While both positive pressure and suction powered pool cleaners have proven to be generally effective in cleaning settled debris and the like from submerged pool surfaces, various customer preferences and installation considerations have been instrumental in causing an individual customer to choose one cleaner type over the other. More specifically, by comparison, positive pressure type cleaners are generally regarded as providing better collection of large debris such as leaves in a removable filter bag, to prevent such large debris from being drawn into and potentially clogging the filter canister of the pool water filtration system. Positive pressure cleaners are also generally viewed as having superior random travel for improved overall coverage of submerged pool surfaces. Moreover, positive pressure cleaners normally exhibit better periodic back-up or reverse function to resist entrapment in a sharp corner or the like within a pool. However, such positive pressure cleaners often require a booster pump and/or installation of an additional dedicated water return line to be integrated into the filtration system, whereby the overall cost of installing a positive pressure cleaner particularly in an existing pool can be significant. By contrast, a suction side cleaner normally can be coupled by a vacuum hose directly into the existing skimmer well of a pool, for relatively simplified connection to the suction side of the filtration system in a pool that is not equipped with a pre-installed suction side cleaner flow line. Moreover, suction side cleaners are designed for operation without requiring an additional booster pump. Accordingly, suction side cleaners have tended to be somewhat less costly to install, in comparison with pressure side cleaners. However, additional collection devices such as auxiliary leaf canisters and the like are generally required to capture large debris and thereby prevent ingestion of large leaves and the like into the filter canister of the filtration system.

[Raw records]
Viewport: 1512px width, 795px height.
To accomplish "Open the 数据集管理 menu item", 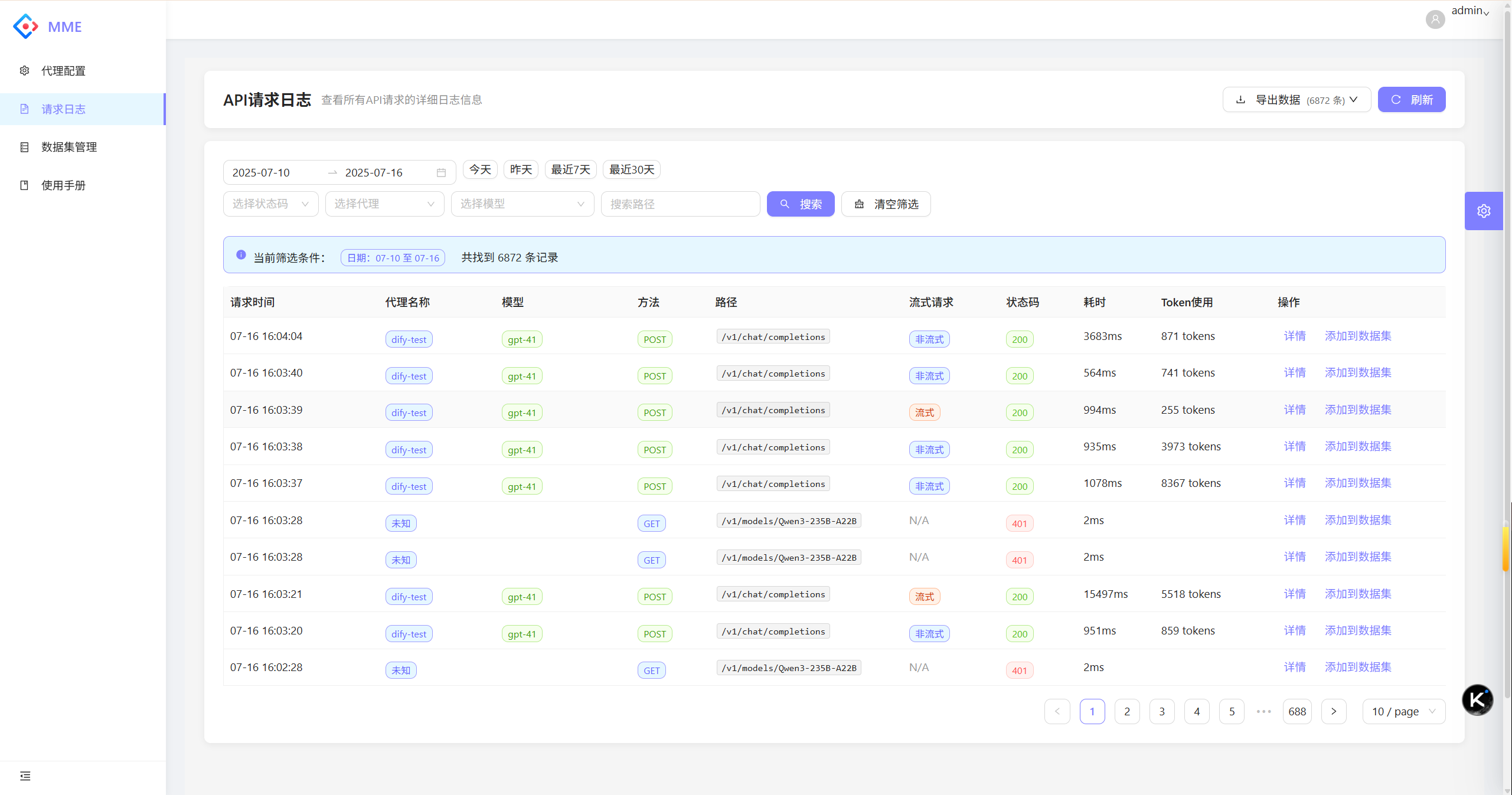I will (x=68, y=147).
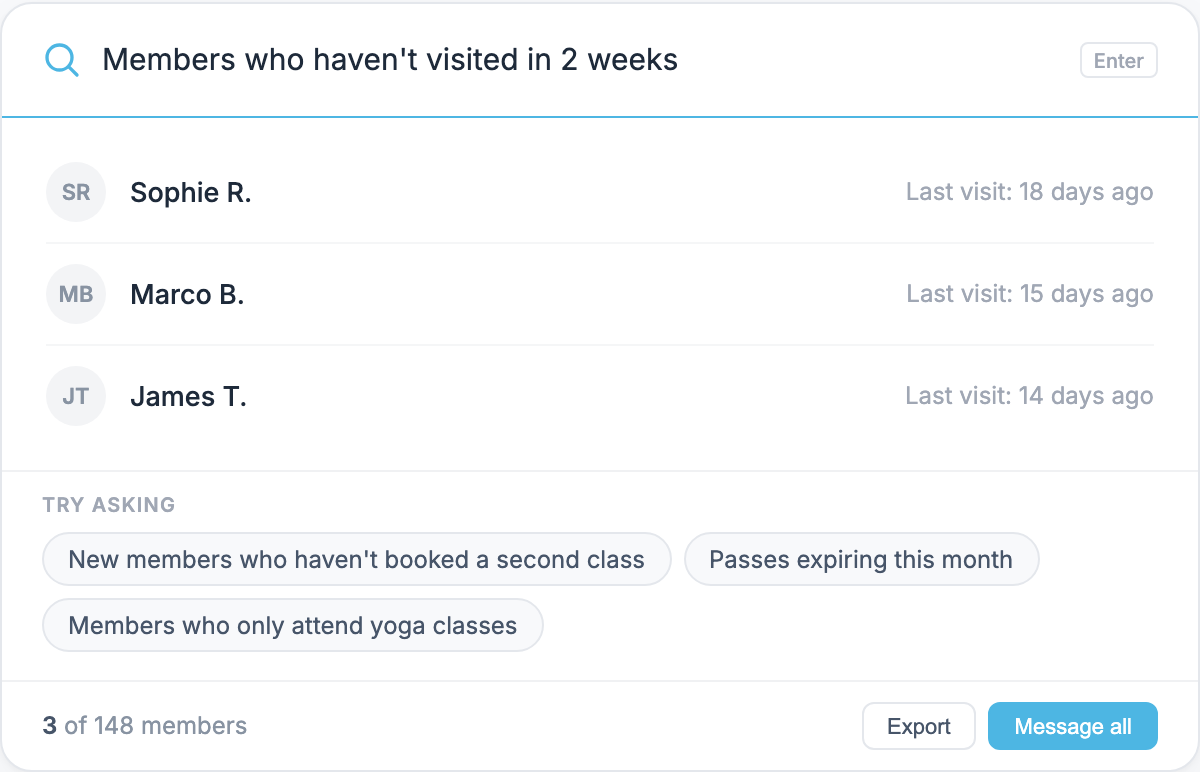1200x772 pixels.
Task: Click Marco B.'s MB avatar
Action: [76, 294]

Requests:
• A. Please reproduce the entire pool cleaner passage word for word.
• B. How many lines of the listing contain the string "width", with case counting? Reply with the number alone.
The pool cleaner passage and the listing have no connection to each other.

Answer set:
• A.
While both positive pressure and suction powered pool cleaners have proven to be generally effective in cleaning settled debris and the like from submerged pool surfaces, various customer preferences and installation considerations have been instrumental in causing an individual customer to choose one cleaner type over the other. More specifically, by comparison, positive pressure type cleaners are generally regarded as providing better collection of large debris such as leaves in a removable filter bag, to prevent such large debris from being drawn into and potentially clogging the filter canister of the pool water filtration system. Positive pressure cleaners are also generally viewed as having superior random travel for improved overall coverage of submerged pool surfaces. Moreover, positive pressure cleaners normally exhibit better periodic back-up or reverse function to resist entrapment in a sharp corner or the like within a pool. However, such positive pressure cleaners often require a booster pump and/or installation of an additional dedicated water return line to be integrated into the filtration system, whereby the overall cost of installing a positive pressure cleaner particularly in an existing pool can be significant. By contrast, a suction side cleaner normally can be coupled by a vacuum hose directly into the existing skimmer well of a pool, for relatively simplified connection to the suction side of the filtration system in a pool that is not equipped with a pre-installed suction side cleaner flow line. Moreover, suction side cleaners are designed for operation without requiring an additional booster pump. Accordingly, suction side cleaners have tended to be somewhat less costly to install, in comparison with pressure side cleaners. However, additional collection devices such as auxiliary leaf canisters and the like are generally required to capture large debris and thereby prevent ingestion of large leaves and the like into the filter canister of the filtration system.

• B. 1